Investor menari-nari dari tangan panjang neoliberalisme, sumber daya alam dan sumber daya manusia ikut diobok-obok dibeli murah bahkan tidak dihargai. Kesejahteraan Indonesia justru dinikmati bangasa asing, dan rakyat harus mengatakan merdeka tapi realitasnya mereka sengsara. Notabene orang Indonesia asli diinjak-injak oleh kartel konglomerasi internasional dengan dalih pemerataan kerja sehingga buruh hanya dijadikan tenaga kontrak.

Rakyat miskin yang sesuai undang-undang dasar 1945 seharusnya dipelihara oleh negara malahan dibiarkan nasibnya terlunta-lunta di negeri sendiri. Perekonomian negara selalu dibimbangkan dengan ulah pialang-pialang yang memainkan mata uang rupiah yang semakin terbuang sampai-sampai tidak ada lagi bangsa Indonesia yang tahu arti besarnya uang Rp 1,-, bahkan meng-isukan alih lain dengan istilah “redenominasi” siapa yang akan menjamin perekonomian indonesia akan dapat disejajarkan dimata dunia bahkan bangkit secara nyata dibuktikan pada dunia. Sangat menyedihkan, untuk digambarkan sejatinya negeri ini, siapakah yang akan bertanggungjawab untuk semuanya? Pemerintah, pengusaha, atau rakyat yang jadi penguasa? Pemerintahlah yang memberikan andil yang sangat besar pada keterpurukan bangsa Indonesia. Pemerintah tidak berpihak pada rakyat…!!! Rakyat tidak bangga pada BangsaIndonesia … !!! Pihak Asing hanya mengeruk kekayaan Indonesia semata …!!!Itulah kunci pokok permasalahan kenapa selama ini Indonesia masih merasakan penjajahan.

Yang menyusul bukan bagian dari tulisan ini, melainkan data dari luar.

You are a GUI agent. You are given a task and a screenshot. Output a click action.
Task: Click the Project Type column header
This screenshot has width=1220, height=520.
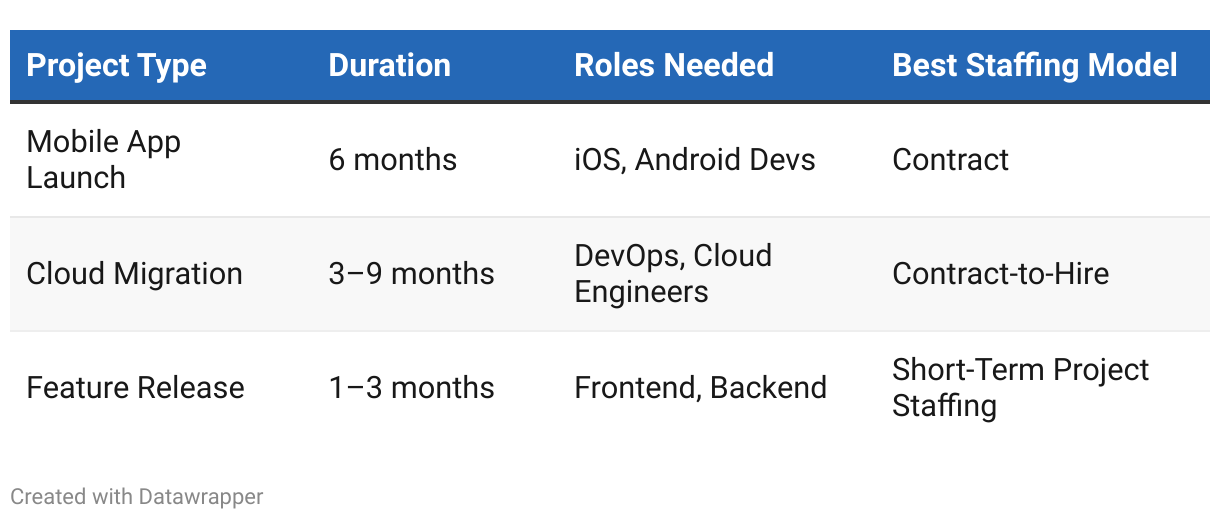pos(116,66)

Lalu dari semuanya saya hanya bertanya 66 tahun ini mau dibawa kemana? Sanggupkah pemerintah membela rakyat? Berantas korupsi, kolusi dan nepotisme, mengangkat kesejahteraan dalam realitas nyata bukan retorika. Merebut kemerdekaan nyata adalah suatu keharusan, kapan pemimpin yang bekerja atas nama rakyat dan hinggap di pemerintahan akan bekerja nyata untuk Negara dengan tegas bukan letoy atau bahkan curhat untuk mengait hati rakyat. Dibutuhkan karya nyata untuk semua melepaskan belenggu kesengsaraan yang saat ini singgah dan betah dikehidupan rakyat Indonesia. Kapan lagi kalau bukan dimulai sekarang juga, kita semua sudah tidak tahan penjajahan terus menerus dipelihara dalam atmosfer yang mengkondisikan pemimpin-pemimpin seperti dicocok hidungnya dan dikenadalikan oleh asing.

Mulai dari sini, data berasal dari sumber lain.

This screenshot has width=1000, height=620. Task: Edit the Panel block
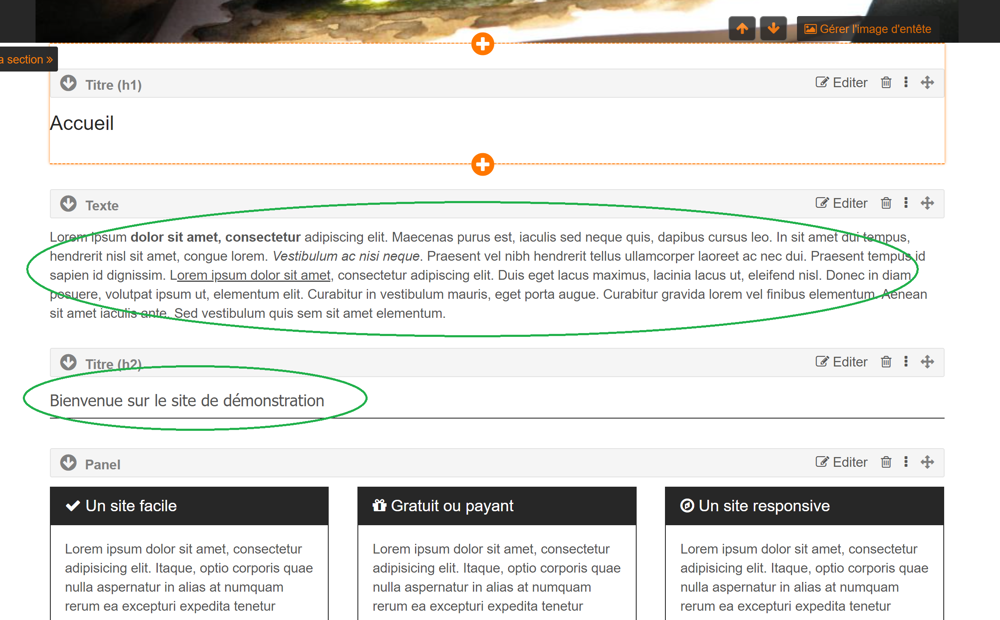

Semoga kita tahu dan sedia untuk mengurai benang yang kusut kesengsaraan untuk sanggup dengan tindakan dan hati mengatakan merdeka. Saya menjadi miris tatkala 17 agustus diperingati bahkan harusnya semua rakyat disadarkan bahwa hari ini kita harus bangkit untuk membangun jati diri bangsa yang kini telah diinjak-injak. Mari kita menggugat kemerdekaan untuk membangun Indonesia yang baru. Indonesia yang bebas dari intervensi asing dan berani tegas dimata dunia.

Tunjukkan harga diri bangsa ini bukan hanya pencitraan yang sebatas utopis berwujud mengelabui. Mari tegaskan stop dan hentikan kesengsaraan dan penderitaan rakyat untuk mewujudkan kesejahteraan disemua lapisan masyarakat. Karena kemiskinan, ketidakberdayaan menjadi kunci bahwa kita belum merdeka dan kita harus mau membaca, tegas katakana tidak untuksemua itu.

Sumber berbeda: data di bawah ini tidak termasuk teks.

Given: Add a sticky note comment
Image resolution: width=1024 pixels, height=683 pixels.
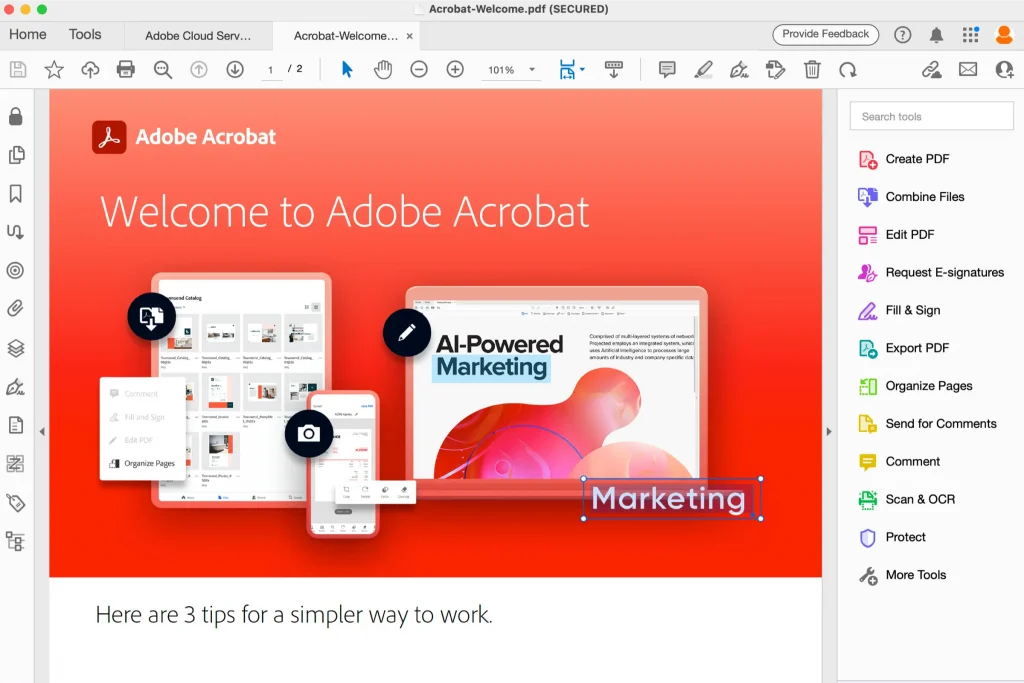Looking at the screenshot, I should pos(667,69).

Marilah bersama di bulan ramadhan ini, dibulan agustus ini bertepatan dengan bulan suci untuk memerdekakan diri untuk kembali bahwa kita harus merdeka dengan senyatanya. Sesuai dengan itu maka ramadhan, agustus dan Indonesia butuh teladan, uswah dari semuanya khususnya pemimpin negeri ini bukan ritual tirakatan yang dilakukan tiap tahunan.

Stop dan hentikan kemiskinan dan kesengsaraan akibat dari sistem Negara yang semakin tidak karuan juntrungnya.Hidup adalah untuk memberi dan bukti untuk bermanfaat demikian juga dengan kemerdekaan adalah suatu keharusan yang tidak dapat ditawar ulang dan harga mati seperti gagasan Tan Malaka “MERDEKA 100%”.